Breakfast at Annam Brahma
After observing Sri Chinmoy’s running and stair-climbing at Aspiration-Ground, Sudhahota joined the spiritual teacher and a few of his students for breakfast at Annam Brahma.SRI CHINMOY: You have to go to Japan now and give a few talks. After his Olympic glories, Jesse Owens used to go to so many places and give talks. You should do it to inspire people. You have achieved something far, far beyond humanity’s imagination. Now you are what you wanted to become. So this is the golden chance not only for you but for the public as well, because now people are very eager to listen to you. There are thousands and thousands of people who admire you tremendously and who can receive real nourishment from you. When you speak, flames of inspiration will enter into them most powerfully. This is the time for you to do it because if even once someone else wins, people will not take you 100 percent seriously.
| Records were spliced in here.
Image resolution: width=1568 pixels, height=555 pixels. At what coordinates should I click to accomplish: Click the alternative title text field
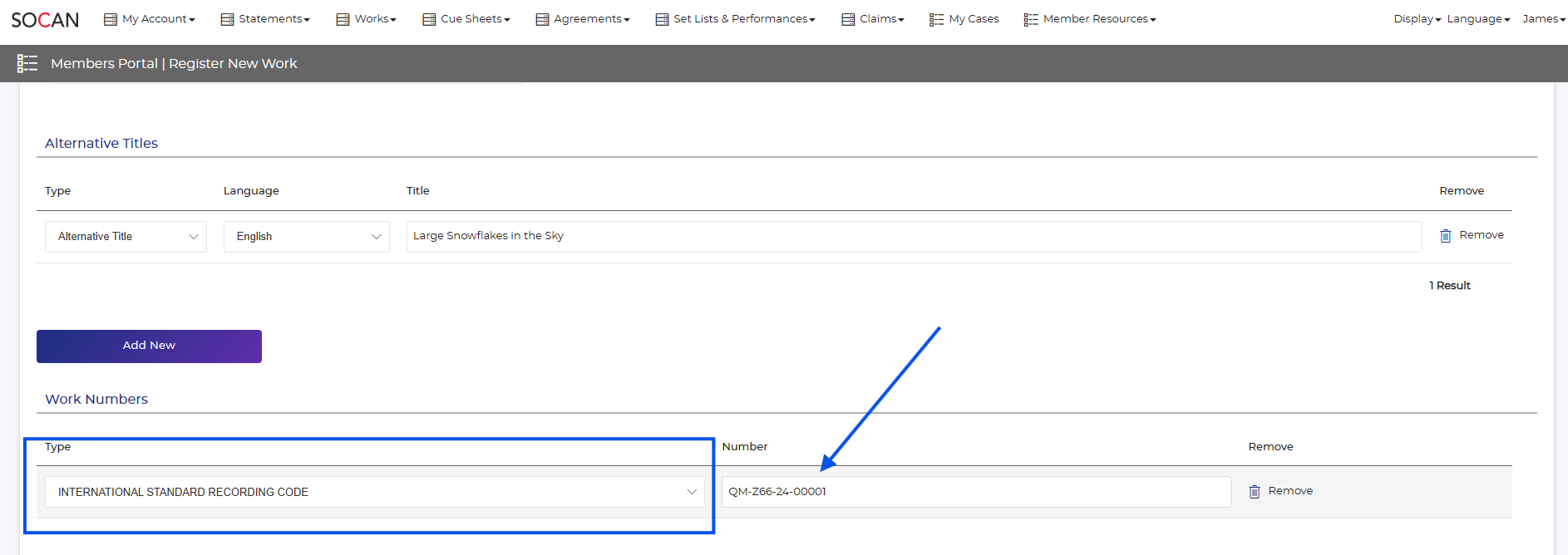(913, 237)
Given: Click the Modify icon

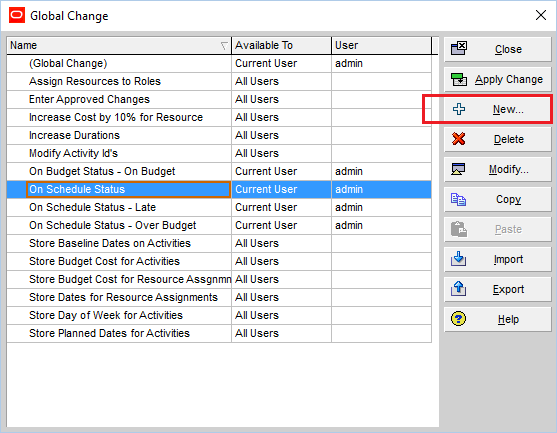Looking at the screenshot, I should (458, 169).
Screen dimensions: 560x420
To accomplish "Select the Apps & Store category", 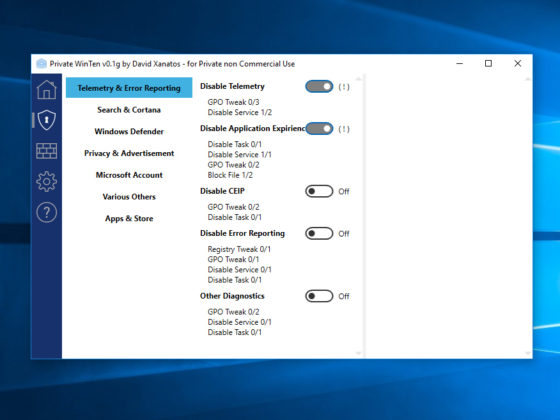I will pyautogui.click(x=129, y=219).
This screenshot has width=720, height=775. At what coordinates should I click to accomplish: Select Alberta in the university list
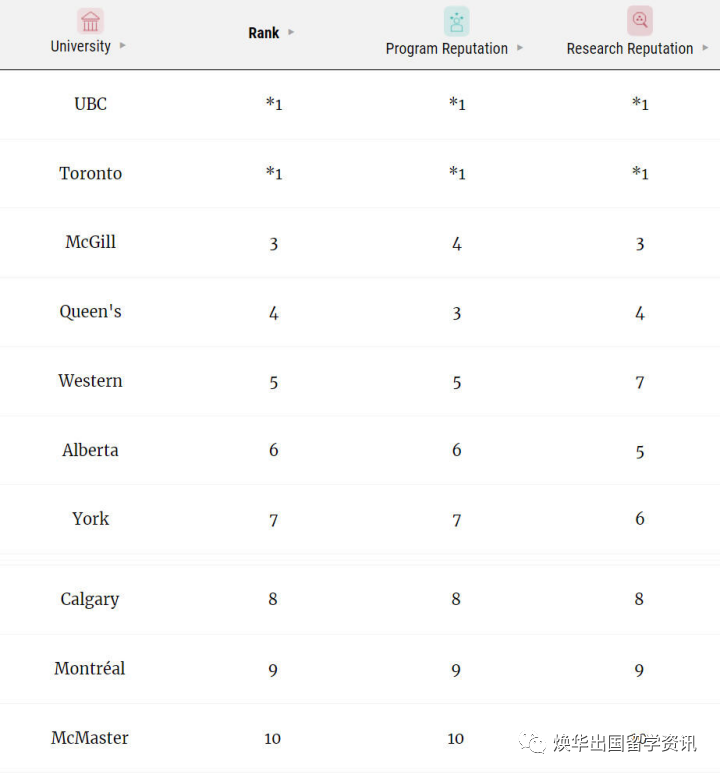point(90,450)
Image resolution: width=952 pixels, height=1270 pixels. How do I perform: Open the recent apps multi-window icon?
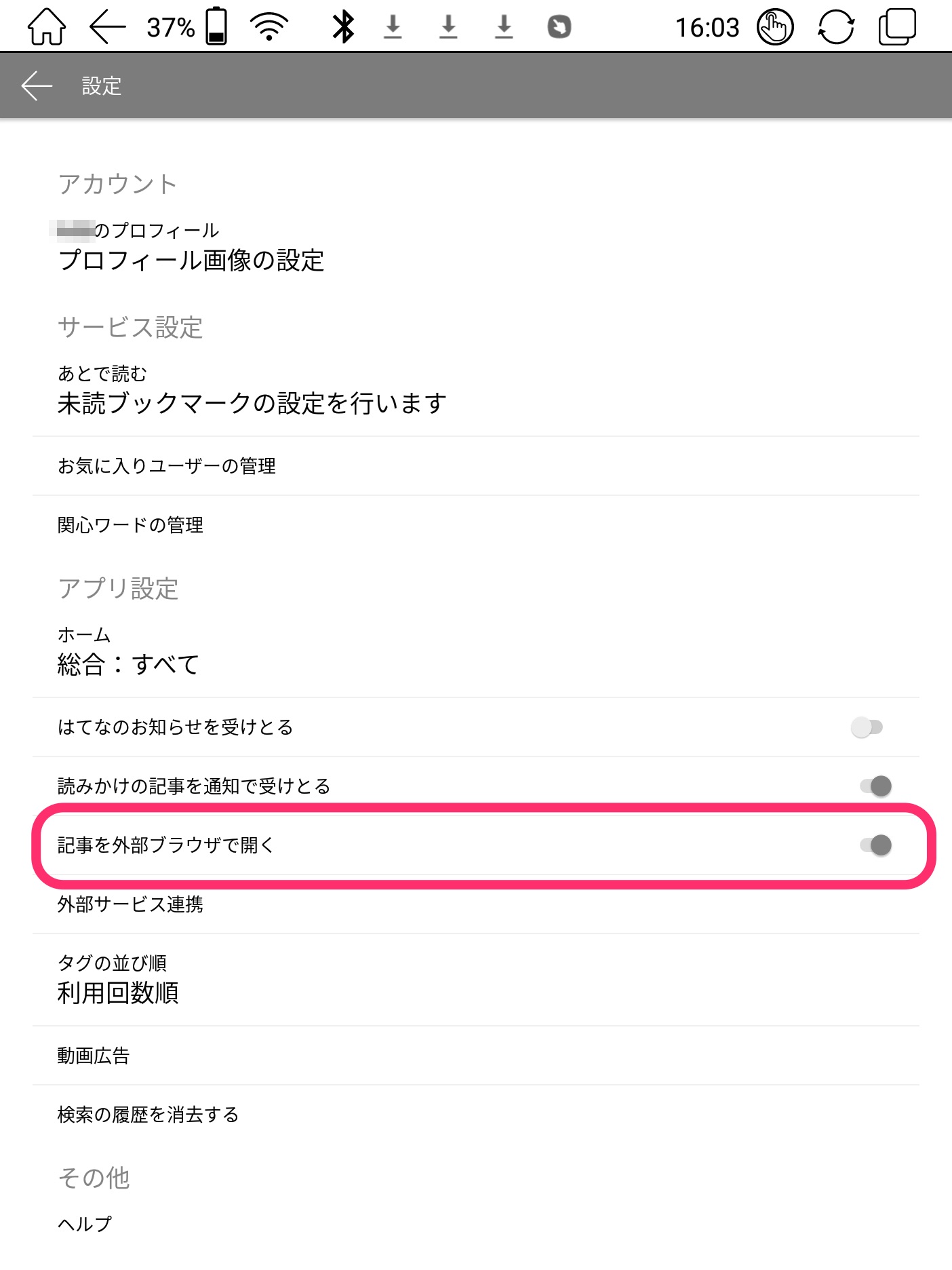[897, 27]
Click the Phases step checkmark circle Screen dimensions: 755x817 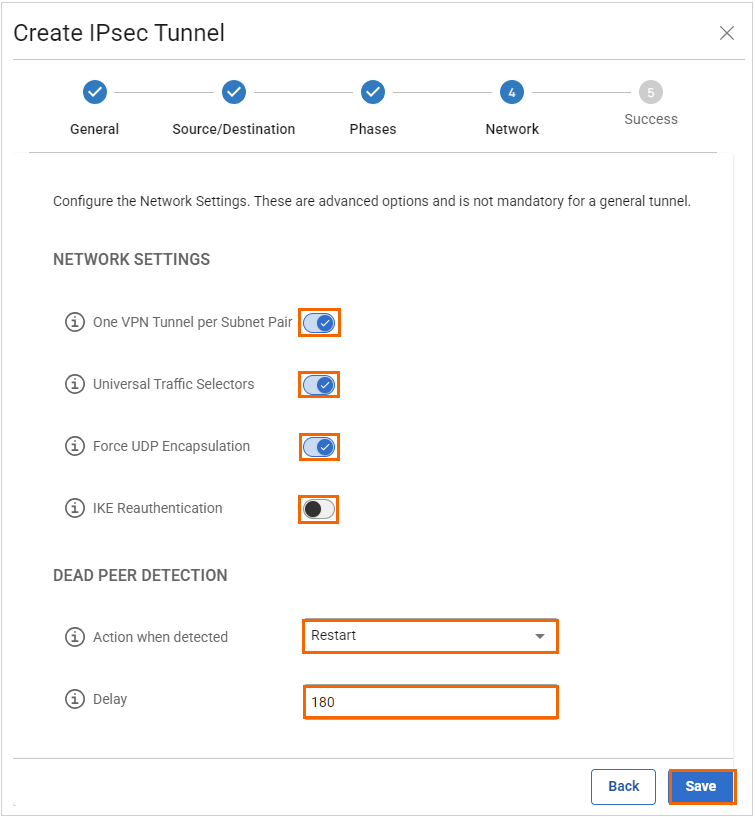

That is how human beings are. But now they will take you 1,000 percent seriously because you have proved to them what you are.
You should go not only to Japan but to other places as well to speak. Japan worships you, so you should go to Tokyo, Kyoto, Osaka and various other places. But also go to Switzerland, Norway, France and wherever else you have been before. You can also give talks to children and to your Christian group, the Lay Witnesses for Christ. Then you will be able to combine all your talks into another immortal book. Poor Jesse Owens had only six talks — ready-made. His friend Payton Jordan told me that these six talks he used to give everywhere. In your case, you don’t have to worry about that. Because of your inner background, you can write 600 different talks.
QUESTION: I saw a TV show about you in Japan. The most fascinating thing was your shoes, because you could see they were spikes when you walked around.
SUDHAHOTA: They were very light. When I first put them on, I said, “My God, these are too light.” It felt like I was just putting on a tight sock and running barefoot.
QUESTION: But it gives you inspiration in a way, doesn’t it?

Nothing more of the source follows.